Sontag David, Singh Rohit, Berger Bonnie
Computer Science and Artificial Intelligence Laboratory, Massachusetts Institute of Technology, Cambridge, MA 02139, USA.
Pac Symp Biocomput. 2007:445-57.
We describe a novel probabilistic approach to estimating errors in two-hybrid (2H) experiments. Such experiments are frequently used to elucidate protein-protein interaction networks in a high-throughput fashion; however, a significant challenge with these is their relatively high error rate, specifically, a high false-positive rate. We describe a comprehensive error model for 2H data, accounting for both random and systematic errors. The latter arise from limitations of the 2H experimental protocol: in theory, the reporting mechanism of a 2H experiment should be activated if and only if the two proteins being tested truly interact; in practice, even in the absence of a true interaction, it may be activated by some proteins - either by themselves or through promiscuous interaction with other proteins. We describe a probabilistic relational model that explicitly models the above phenomenon and use Markov Chain Monte Carlo (MCMC) algorithms to compute both the probability of an observed 2H interaction being true as well as the probability of individual proteins being self-activating/promiscuous. This is the first approach that explicitly models systematic errors in protein-protein interaction data; in contrast, previous work on this topic has modeled errors as being independent and random.
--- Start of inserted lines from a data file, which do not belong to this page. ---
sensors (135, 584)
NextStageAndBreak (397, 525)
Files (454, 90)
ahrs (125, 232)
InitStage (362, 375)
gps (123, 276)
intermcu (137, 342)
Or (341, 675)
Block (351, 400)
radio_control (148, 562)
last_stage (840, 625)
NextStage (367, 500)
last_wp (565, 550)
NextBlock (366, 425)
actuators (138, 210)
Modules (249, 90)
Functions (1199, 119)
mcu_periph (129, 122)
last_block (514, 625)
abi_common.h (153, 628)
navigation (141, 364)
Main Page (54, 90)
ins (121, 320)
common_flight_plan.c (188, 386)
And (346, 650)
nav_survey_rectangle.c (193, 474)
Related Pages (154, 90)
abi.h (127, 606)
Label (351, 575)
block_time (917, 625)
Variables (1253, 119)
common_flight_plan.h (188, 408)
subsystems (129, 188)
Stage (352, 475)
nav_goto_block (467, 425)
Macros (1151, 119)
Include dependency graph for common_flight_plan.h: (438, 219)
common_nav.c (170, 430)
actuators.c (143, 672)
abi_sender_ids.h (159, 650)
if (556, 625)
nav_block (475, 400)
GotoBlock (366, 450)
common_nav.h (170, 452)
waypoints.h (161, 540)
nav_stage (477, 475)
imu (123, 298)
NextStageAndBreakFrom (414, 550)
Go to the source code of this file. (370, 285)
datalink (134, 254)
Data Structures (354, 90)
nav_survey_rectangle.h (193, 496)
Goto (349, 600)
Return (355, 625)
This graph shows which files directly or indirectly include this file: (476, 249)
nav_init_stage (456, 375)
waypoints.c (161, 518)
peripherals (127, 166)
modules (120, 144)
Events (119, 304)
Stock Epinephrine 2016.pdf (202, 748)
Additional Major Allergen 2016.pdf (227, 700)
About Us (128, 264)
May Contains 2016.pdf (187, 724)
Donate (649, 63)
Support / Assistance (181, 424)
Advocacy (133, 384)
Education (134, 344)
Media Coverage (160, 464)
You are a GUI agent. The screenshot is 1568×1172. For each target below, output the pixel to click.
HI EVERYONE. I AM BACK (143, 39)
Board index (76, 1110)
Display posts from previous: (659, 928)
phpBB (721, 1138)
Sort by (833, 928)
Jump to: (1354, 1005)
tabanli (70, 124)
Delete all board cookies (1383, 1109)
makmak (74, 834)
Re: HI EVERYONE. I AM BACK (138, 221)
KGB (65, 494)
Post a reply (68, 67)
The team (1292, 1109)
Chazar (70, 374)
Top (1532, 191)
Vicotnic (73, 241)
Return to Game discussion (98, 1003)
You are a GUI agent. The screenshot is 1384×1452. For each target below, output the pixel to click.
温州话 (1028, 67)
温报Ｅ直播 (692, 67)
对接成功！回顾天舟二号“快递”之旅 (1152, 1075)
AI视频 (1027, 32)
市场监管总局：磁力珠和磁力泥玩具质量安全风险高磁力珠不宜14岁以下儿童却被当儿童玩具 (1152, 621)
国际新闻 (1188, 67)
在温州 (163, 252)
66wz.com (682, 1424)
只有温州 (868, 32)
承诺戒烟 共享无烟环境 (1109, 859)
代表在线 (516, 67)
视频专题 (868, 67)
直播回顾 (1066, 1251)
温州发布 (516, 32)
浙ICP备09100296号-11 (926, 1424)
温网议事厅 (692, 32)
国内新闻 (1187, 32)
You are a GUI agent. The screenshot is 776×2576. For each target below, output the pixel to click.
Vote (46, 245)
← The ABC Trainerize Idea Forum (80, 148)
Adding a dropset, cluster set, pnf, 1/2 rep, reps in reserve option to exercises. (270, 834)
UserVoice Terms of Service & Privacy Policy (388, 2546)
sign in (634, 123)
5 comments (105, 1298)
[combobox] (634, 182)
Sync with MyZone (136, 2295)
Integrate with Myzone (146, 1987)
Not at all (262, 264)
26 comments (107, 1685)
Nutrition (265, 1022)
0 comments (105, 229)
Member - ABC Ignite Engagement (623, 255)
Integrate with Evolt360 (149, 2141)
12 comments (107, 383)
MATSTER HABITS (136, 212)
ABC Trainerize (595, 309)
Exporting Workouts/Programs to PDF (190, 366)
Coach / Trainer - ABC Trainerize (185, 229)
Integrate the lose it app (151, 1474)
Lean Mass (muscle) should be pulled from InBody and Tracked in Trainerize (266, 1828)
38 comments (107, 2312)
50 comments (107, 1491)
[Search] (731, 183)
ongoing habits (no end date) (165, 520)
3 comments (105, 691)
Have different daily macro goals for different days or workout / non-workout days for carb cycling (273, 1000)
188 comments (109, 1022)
By explicitly modeling the sources of noise in 2H systems, we find that we are better able to make use of the available experimental data. In comparison with Bader et al.'s method for estimating confidence in 2H predicted interactions, the proposed method performed 5-10% better overall, and in particular regimes improved prediction accuracy by as much as 76%.
我们描述了一种用于估计双杂交(2H)实验误差的新型概率方法。此类实验经常被用于以高通量方式阐明蛋白质 - 蛋白质相互作用网络;然而,这些实验面临的一个重大挑战是其相对较高的错误率,特别是高假阳性率。我们为2H数据描述了一个综合误差模型,该模型考虑了随机误差和系统误差。系统误差源于2H实验方案的局限性:理论上,只有当被测试的两种蛋白质真正相互作用时,2H实验的报告机制才应被激活;但在实际中,即使不存在真正的相互作用,它也可能被某些蛋白质激活——要么是这些蛋白质自身,要么是通过与其他蛋白质的混杂相互作用。我们描述了一个概率关系模型,该模型明确地对上述现象进行建模,并使用马尔可夫链蒙特卡罗(MCMC)算法来计算观察到的2H相互作用为真的概率以及单个蛋白质自激活/混杂的概率。这是第一种明确对蛋白质 - 蛋白质相互作用数据中的系统误差进行建模的方法;相比之下,此前关于该主题的工作将误差建模为独立且随机的。通过明确对2H系统中的噪声源进行建模,我们发现能够更好地利用可用的实验数据。与巴德等人用于估计2H预测相互作用置信度的方法相比,所提出的方法总体上表现要好5 - 10%,并且在特定情况下预测准确率提高了多达76%。